In [None]:
import pandas as pd
from sklearn import linear_model
import statsmodels.api as sm
import matplotlib.pyplot as plt
import numpy as np


In [None]:
!pip install pyreadstat


In [None]:
df = pd.read_csv('YourFile')
df.info()
print(df)

# Descriptive Statistics

Before running the models, we first want to review the descriptive statistics of our variables. The following bar charts are created:


*   Average CTR per Campaign Element
*   Average CTR per Concept
*   Total Link Clicks for Campaign Element Variables
*   Total Link Clicks per Concept
*   Total Link Clicks and Impressions per Concept






In [None]:
#Average CTR per Campaign Element
X = df[['Emotion_Fear', 'Emotion_Love', 'Topic_Sprotection', 'Topic_Affiliation', 'Topic_Kincare',
        'Appeal_Exp', 'Appeal_Testi', 'Appeal_Infor', 'Appeal_Pers', 'LStyle_Fperson', 'LStyle_Tperson']]
Y = df['CTR_link_clickthrough_rate']

plt.figure(figsize=(12, 6))
bar_width = 0.6
colors = ['#717f9d'] * len(X.columns)

x_values_all = []
for i, column in enumerate(X.columns):
    true_values_df = df[df[column] == 1]

    if not true_values_df.empty:
        x_values = np.arange(len(true_values_df.groupby(column))) + i * 1.5 * bar_width
        plt.bar(x_values, true_values_df.groupby(column)['CTR (link click-through rate)'].mean(),
                width=bar_width, label=column, color=colors[i])
        x_values_all.extend(x_values)

        for idx, value in enumerate(true_values_df.groupby(column)['CTR (link click-through rate)'].mean()):
            plt.text(x_values[idx], value + 0.05, f"{value:.2f}", ha='center', va='bottom', fontsize=10) #color='#717f9d')
    else:
        print(f"No true values for {column}, skipping.")
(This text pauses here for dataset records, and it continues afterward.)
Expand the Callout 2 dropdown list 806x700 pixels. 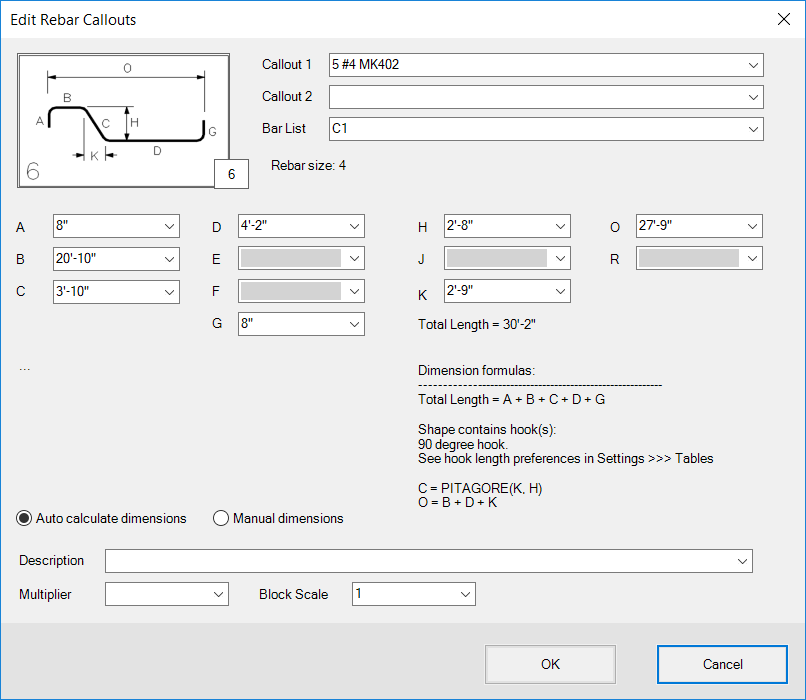point(753,97)

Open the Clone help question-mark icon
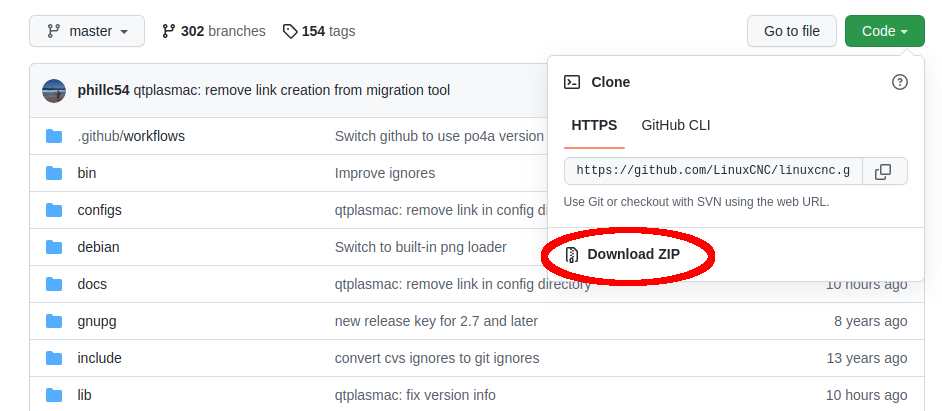point(899,82)
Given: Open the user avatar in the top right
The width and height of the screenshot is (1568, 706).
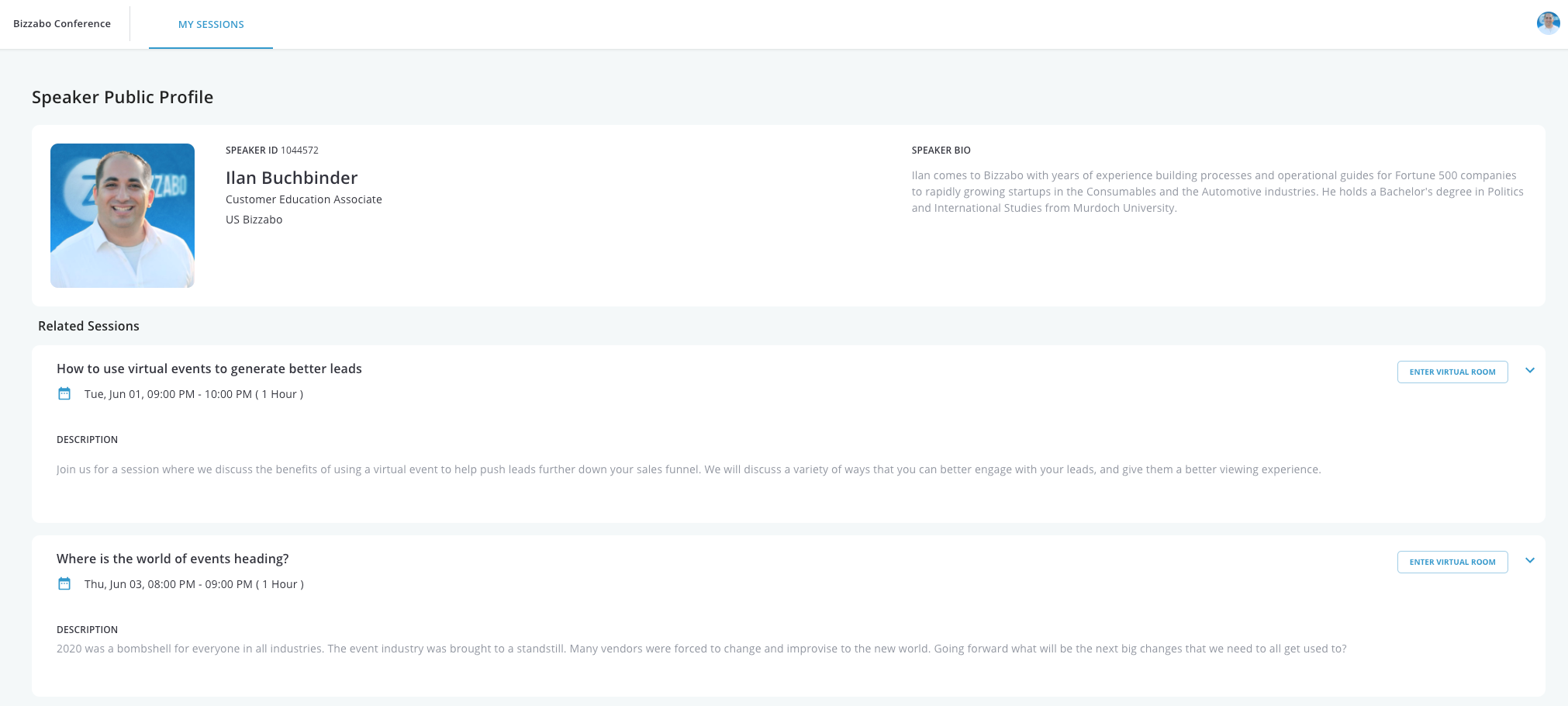Looking at the screenshot, I should tap(1548, 23).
plt.ylim(0, df['CTR (link click-through rate)'].mean() + 1)
plt.title('Average Link Click-Through-Rate (CTR) for Campaign Element Variables')
plt.xlabel('Campaign Element Variables')
plt.ylabel('CTR (%)')
plt.xticks(x_values_all, X.columns * len(x_values), rotation=45, ha= 'right')
plt.show()






In [None]:
#Average CTR per concept
X = df['concept']
Y = df['CTR (link click-through rate)']


filtered_data = df[(df['CTR (link click-through rate)'].notnull()) & (df['concept'] != 13)]
means = filtered_data.groupby('concept')['CTR (link click-through rate)'].mean()
means = means.sort_values(ascending=False)

plt.figure(figsize=(12, 6))
bars = plt.bar(means.index.astype(str), means, color='#717f9d')


for bar in bars:
    plt.text(bar.get_x() + bar.get_width() / 2, bar.get_height() + 0.05, f"{bar.get_height():.2f}", ha='center')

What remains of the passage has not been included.